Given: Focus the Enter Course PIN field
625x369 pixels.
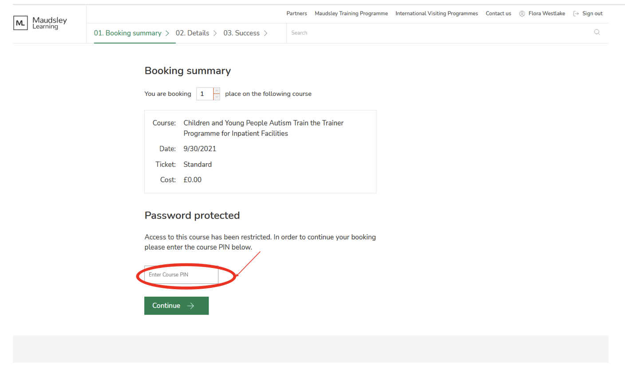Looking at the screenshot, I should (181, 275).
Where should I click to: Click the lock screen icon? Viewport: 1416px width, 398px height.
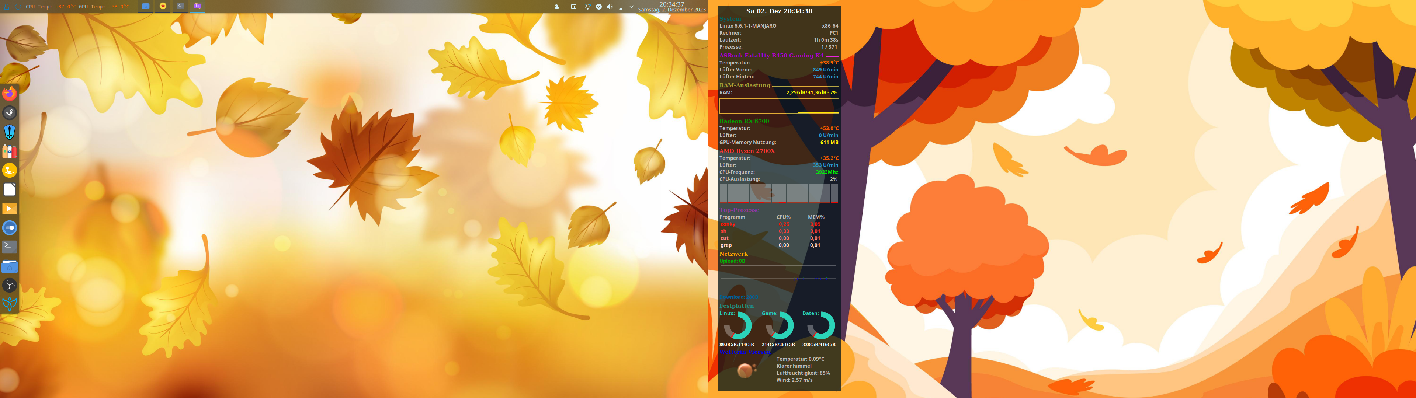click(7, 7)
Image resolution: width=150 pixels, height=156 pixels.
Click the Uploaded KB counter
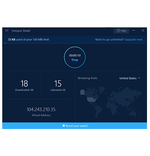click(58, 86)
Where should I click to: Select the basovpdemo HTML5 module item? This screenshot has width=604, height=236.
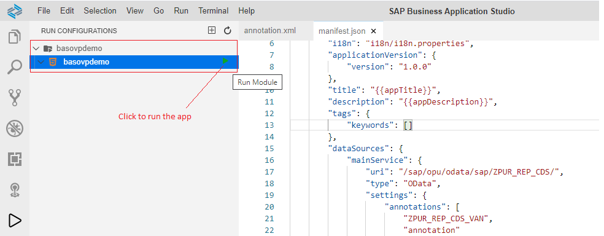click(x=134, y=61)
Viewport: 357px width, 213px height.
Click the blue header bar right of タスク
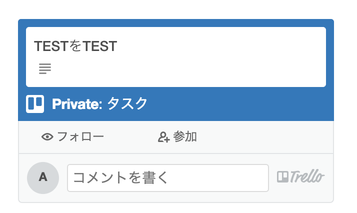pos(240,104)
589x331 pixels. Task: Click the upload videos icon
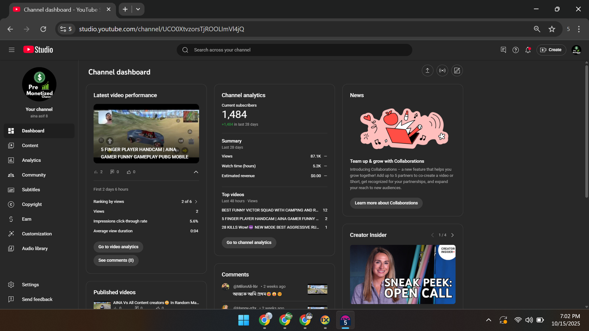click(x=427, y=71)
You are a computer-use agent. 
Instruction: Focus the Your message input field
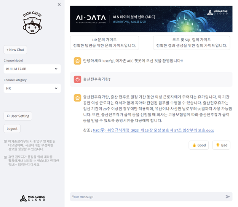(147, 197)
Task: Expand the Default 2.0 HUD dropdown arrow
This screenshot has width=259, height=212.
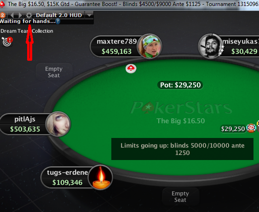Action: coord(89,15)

####################

> Goal:
Starting at the line that contains "Where should I click to: Click" and ending at the last line of the data, write out every line again, requests included, raising each coordinate in the answers by 110. Leave the pictures out.

> The output:
Where should I click to: Click the lock screen icon? Viewport: 1416px width, 398px height.
click(117, 117)
Image resolution: width=150 pixels, height=156 pixels.
Click the Uploaded KB counter
click(168, 196)
Where should I click to: Select the basovpdemo HTML5 module item? This screenshot has width=604, height=236.
click(x=244, y=171)
Viewport: 357px width, 213px height.
Click the blue header bar right of タスク
pos(350,214)
589x331 pixels. Task: Click the upload videos icon
click(x=537, y=181)
You are a computer-use agent. 
Instruction: Focus the Your message input field
(257, 307)
Task: Expand the Default 2.0 HUD dropdown arrow
This screenshot has width=259, height=212.
Action: coord(199,125)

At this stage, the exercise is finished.